* **Directions**: In the records that follow, reproduce word for word the lines starting at the one that contains "You are a computer-use agent. The" and ending at the one that contains "Instruction: Choose the", both included.

**** Records to use ****

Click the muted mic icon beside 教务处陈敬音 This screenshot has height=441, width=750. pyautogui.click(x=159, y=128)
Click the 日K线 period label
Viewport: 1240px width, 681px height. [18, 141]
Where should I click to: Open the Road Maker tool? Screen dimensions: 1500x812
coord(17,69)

****
**** Records to use ****

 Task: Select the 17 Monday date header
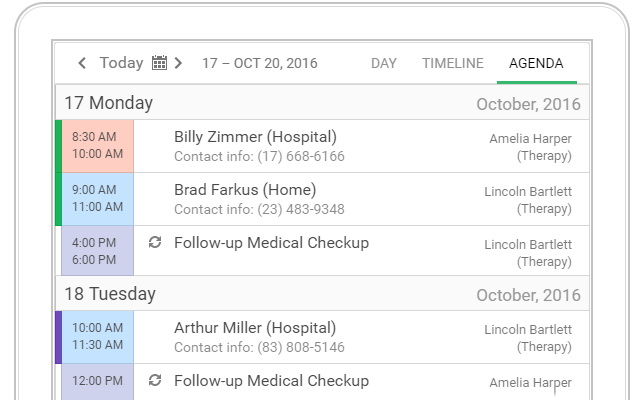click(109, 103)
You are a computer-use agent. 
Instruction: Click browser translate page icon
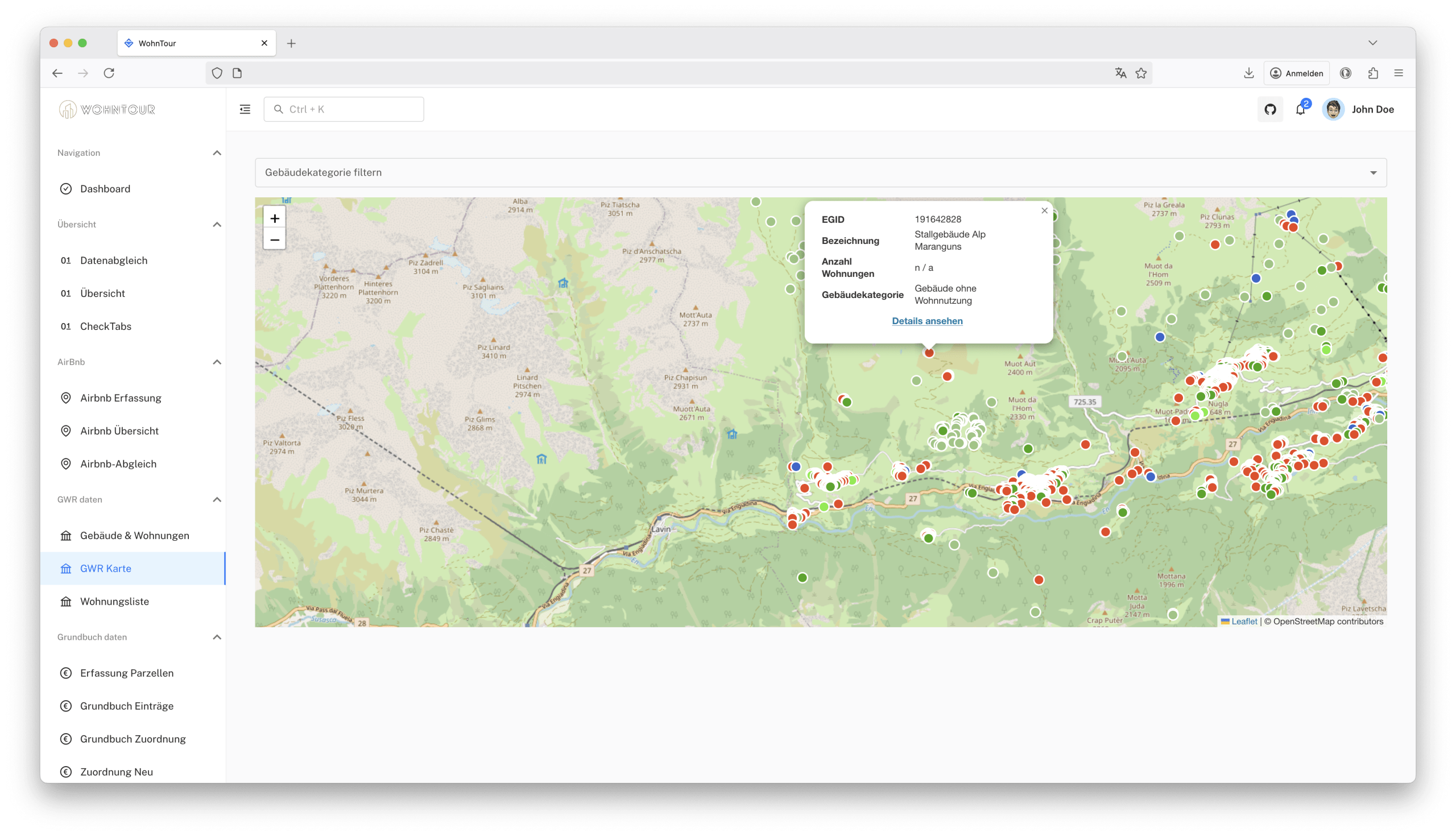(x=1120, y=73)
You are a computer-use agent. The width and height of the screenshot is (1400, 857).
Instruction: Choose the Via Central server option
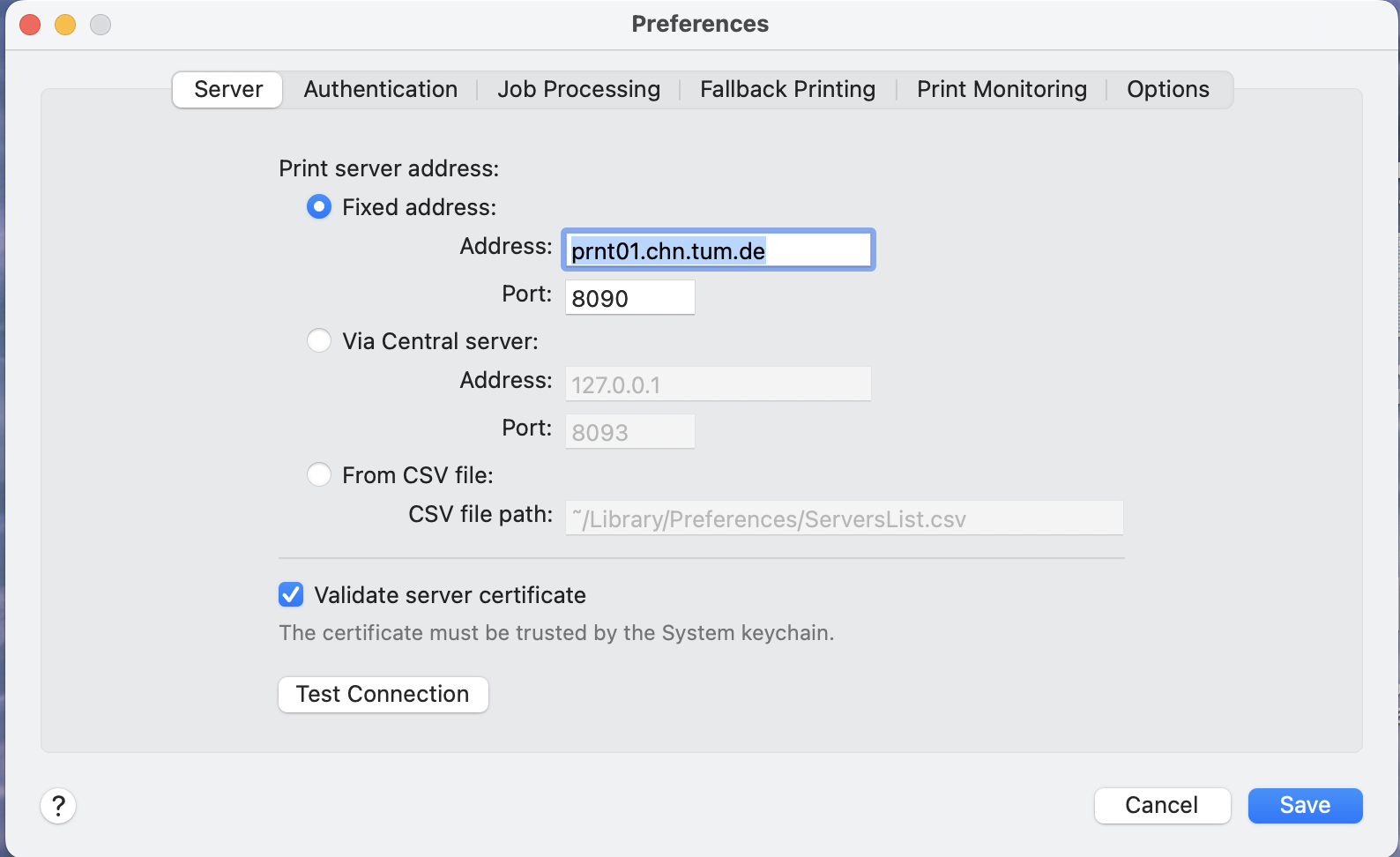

****

* **Solution to this task**:
You are a computer-use agent. The width and height of the screenshot is (1400, 857).
Instruction: Choose the Via Central server option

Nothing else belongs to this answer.